DATA SECTION
--
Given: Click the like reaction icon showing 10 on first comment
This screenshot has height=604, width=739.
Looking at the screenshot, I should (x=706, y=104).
--
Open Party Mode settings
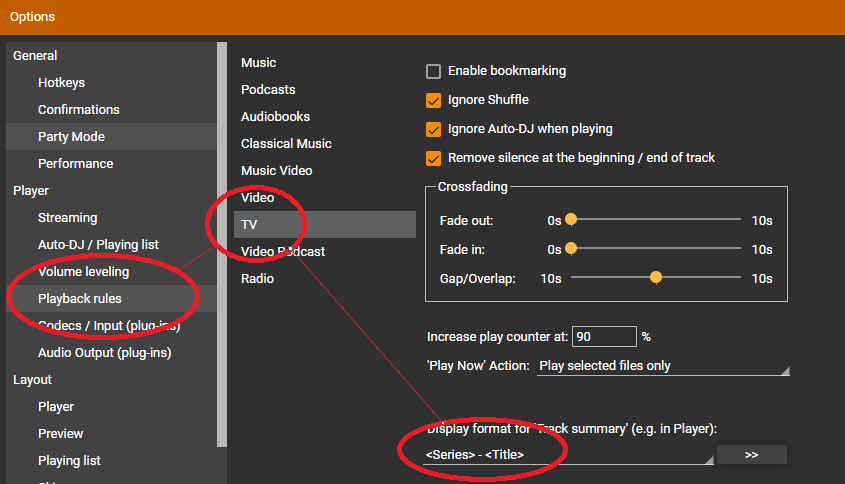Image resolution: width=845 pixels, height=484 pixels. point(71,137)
--
WHAT YOU HAVE TO DO
Starting at the line that contains "Given: Click the", return every line unchanged, stopping after the line that contains "Looking at the".

THE OUTPUT
Given: Click the like reaction icon showing 10 on first comment
This screenshot has height=604, width=739.
Looking at the screenshot, I should (x=706, y=104).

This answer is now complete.